While I fall, or maybe float, I am surrounded by the blurry flashes of blues, greens, brown, and cream colors. I feel warm, hot even, and maybe sick, but the sensation passes as I land softly on a messy mattress.
This is your bed. Your room. No longer the bright childhood bedroom, but the untidy quarters of a teenager. The stickers and art have been peeled off the door, replaced by hanging belts and scarves. Your toys are packed away and bookcases line the corners of your walls. Your black quilt is crumpled atop the mattress, blue jeans are flung carelessly near an empty hamper, and posters of bands stick with tacky to the walls.
And there you are, working at your desk. Your hair is darker now, and tied in a knot at the top of your head. You are wrapped in a hoodie and sweatpants. You are focused, studious, determined. Nothing can distract you. Your life is planned, college is in your future, and you work hard to make it a reality. You open a book, highlighting phrases and tap your toes along to a beat in your head.
Your door flings open, and a large, blurred image appears in the frame. They mumble something I can’t make out and you jolt upright.
“No, I swear, that wasn’t mine! Please Dad, you have to believe me!”
The mumbles increase in volume, the voice is deep, but I cannot make out the words. You start to cry, and I run, or maybe glide, to you. I throw my arms around you, but you cannot feel them. You continue to sob.
The figure disappears, closing the door behind them. You throw your book at the door and crumple into a ball at your desk, and I am, once again, surrounded by the darkness of the void.

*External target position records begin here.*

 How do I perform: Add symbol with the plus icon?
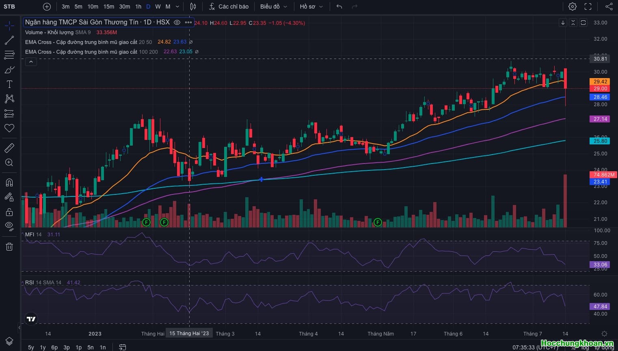47,7
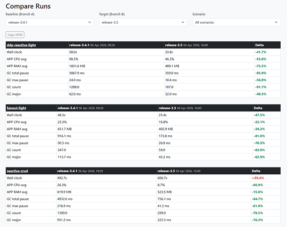Click GC major label in reactive-crud table

pos(14,220)
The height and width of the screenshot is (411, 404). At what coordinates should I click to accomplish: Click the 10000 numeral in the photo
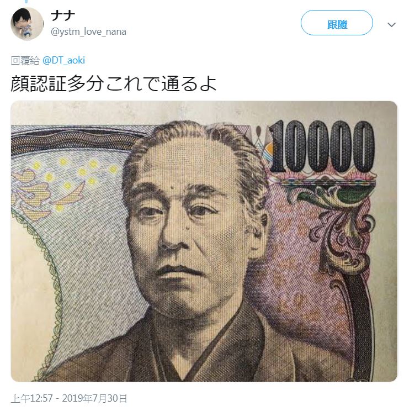click(322, 146)
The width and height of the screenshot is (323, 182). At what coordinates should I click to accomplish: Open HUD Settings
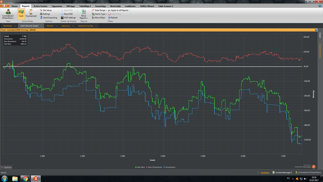[x=68, y=18]
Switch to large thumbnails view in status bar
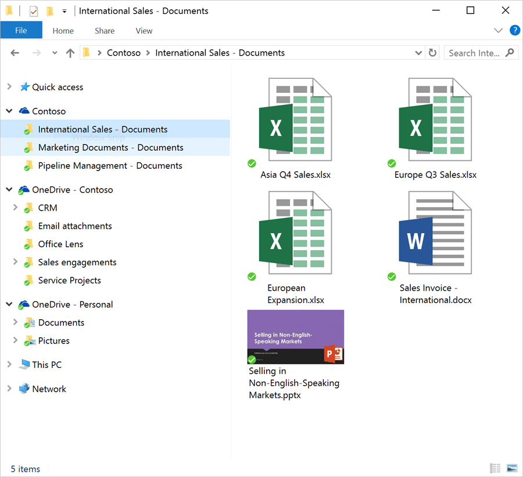This screenshot has width=523, height=477. (x=512, y=468)
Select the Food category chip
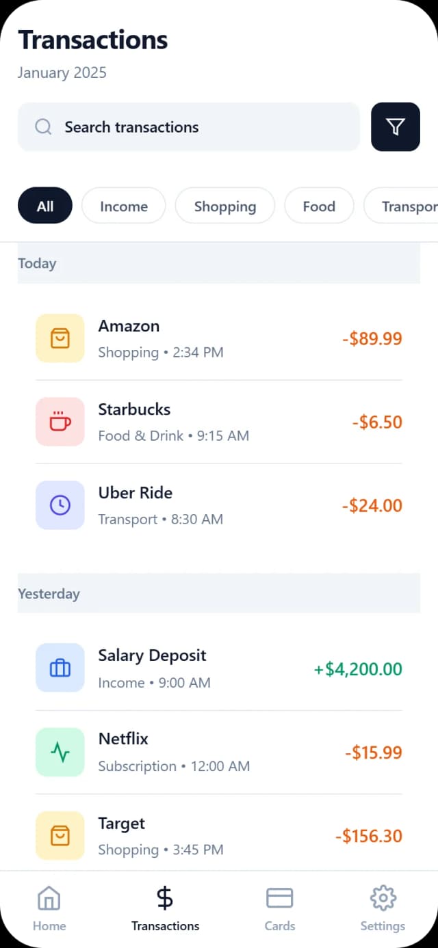The height and width of the screenshot is (948, 438). point(319,205)
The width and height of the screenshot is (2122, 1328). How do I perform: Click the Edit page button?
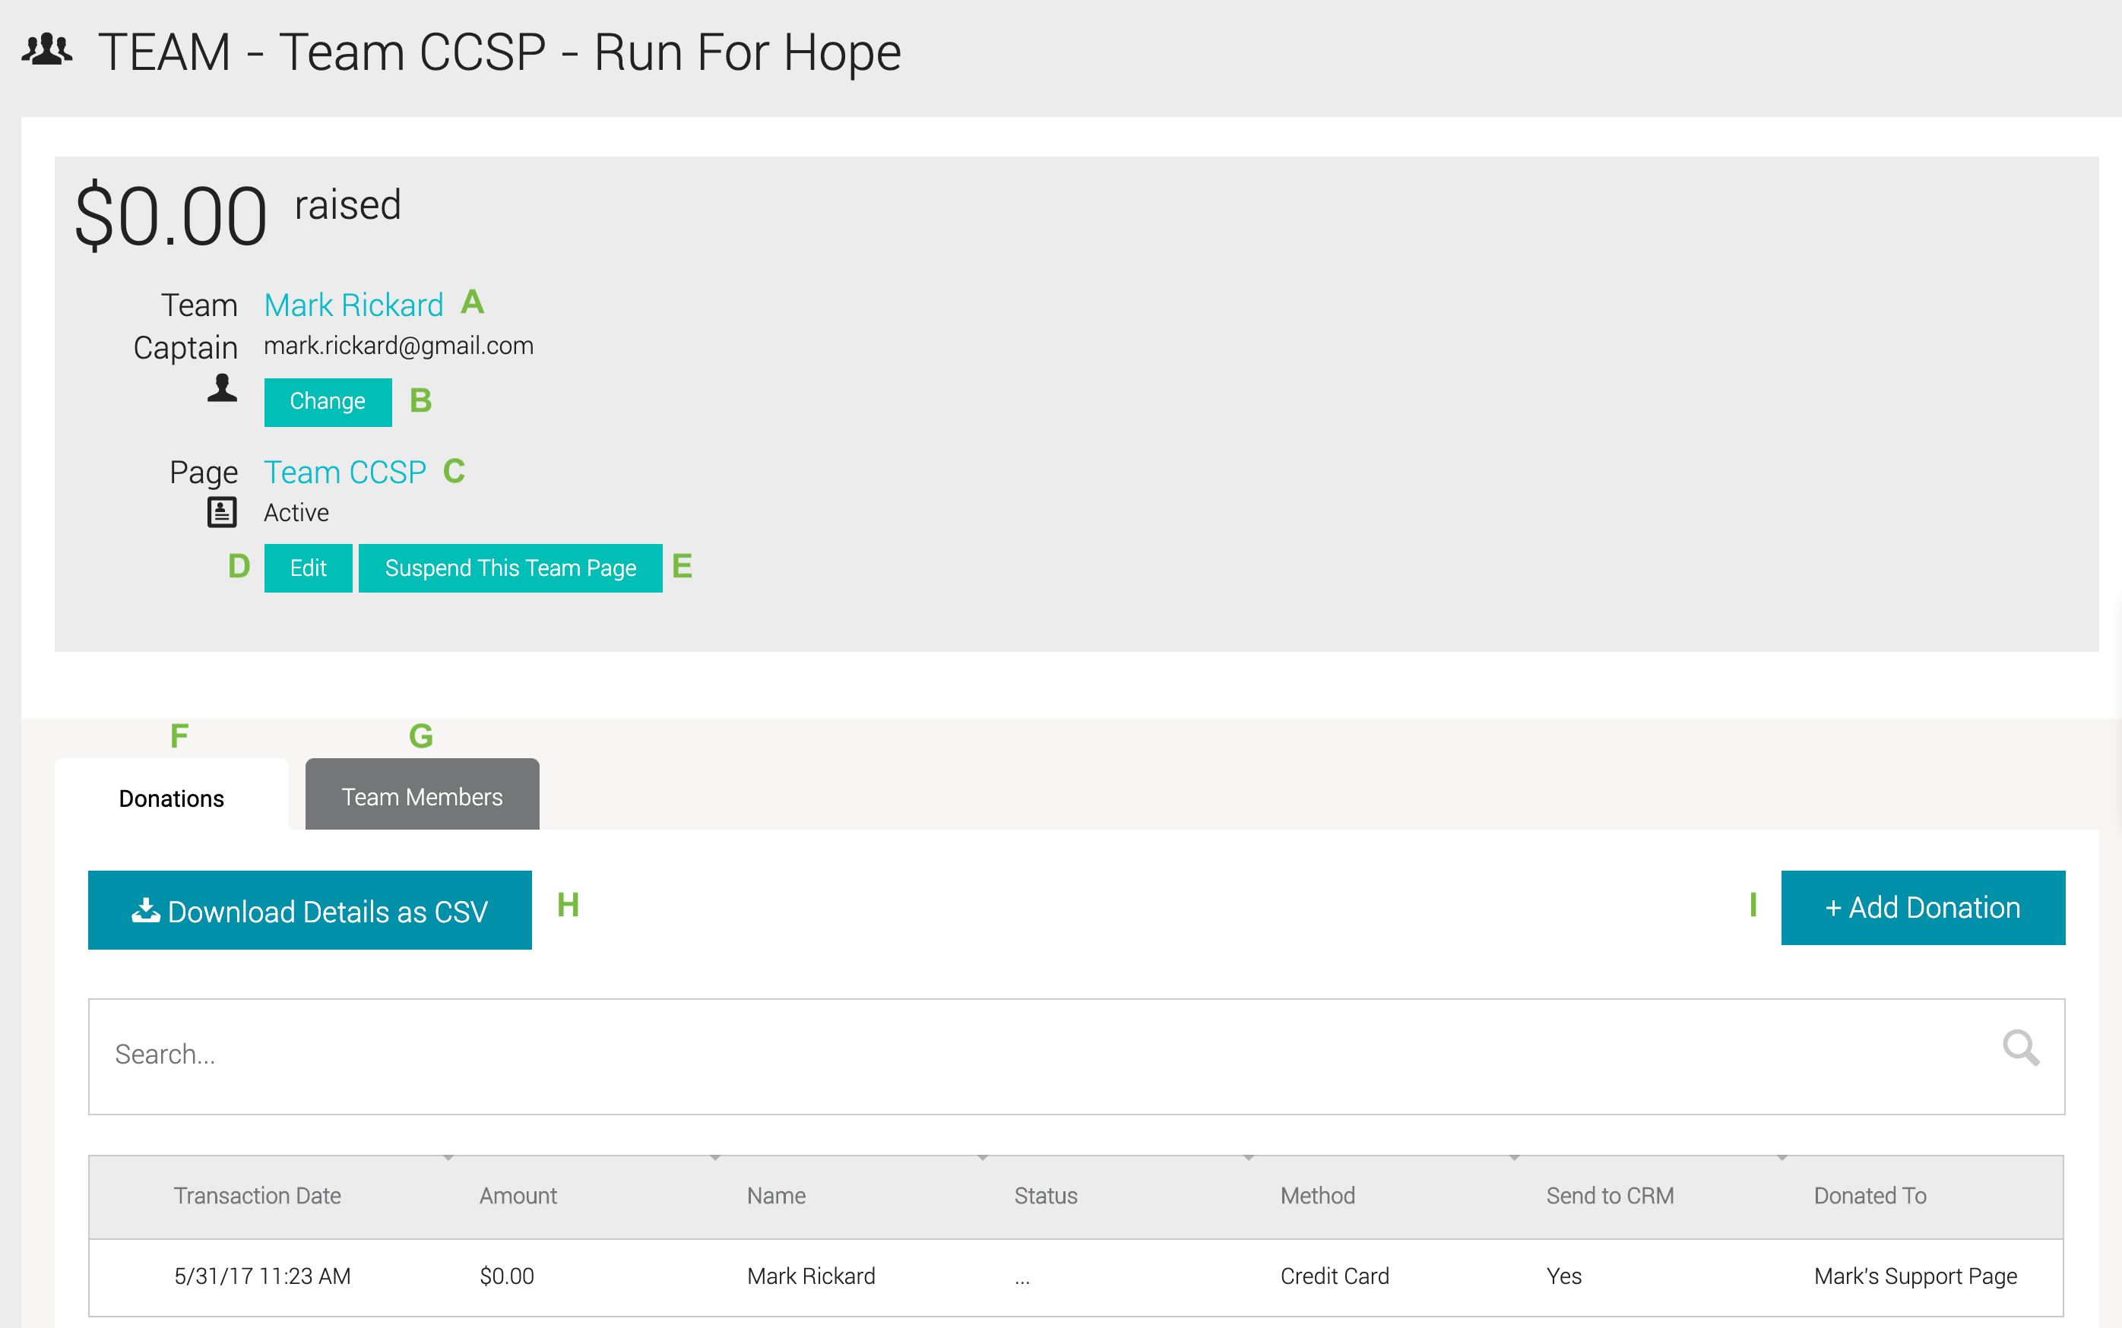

I fall through portals of time and time again. A window in your first car. A door to your college dorm. Each time I see you, I miss you. I reach out for you, but you cannot feel me, you cannot hear me. Someone calls for you and I jolt back into darkness. You cry, and I fall away into the void. You leave, and I am alone again.
Until the final moment, or portal, or memory.
A sterile hospital room. Flashes of people pass in the hallway outside of the door, but inside it’s just you and Dad. I can’t see him, not the details of him, but I know he is there. I remember this room. This moment. This was the last time I saw you.
You sit still at the edge of his bed while blurs of faces and white scrubs come in and out. They remove his IV’s, and detach the heart monitors and breathing tubes. They close the door and pull the curtain. More people come and go, visitors, friends, maybe family. Unrecognizable faces, echos of people who were there, people we have forgotten. But not you. You are clear to me. I see every tear, hear every sob.
I watch this moment as your full-toothed smile turns into my stoic expression. I see your shoulders soften and slouch into my poor posture. I hear the rasp in your throat as it deepens into my voice.
We call out, “Dad?”
He doesn’t answer.
We stand up and straighten his bedsheets. We bend down and kiss him on the forehead and hug his stiffening chest. You stroke his hair with my hand, I leave tracks of your tears on his shirt and together, we plunge back into the void.
As I continue floating, or living, through the darkness, I see glimpses of you, but recognize them as shadows, or memories. The person who lived in that world before grief is gone, and I am all that remains.
I am stuck in a cycle of grief for my father and for the person I was before he died. Floating through life between memories and actuality. I linger in the void between the living and the dead.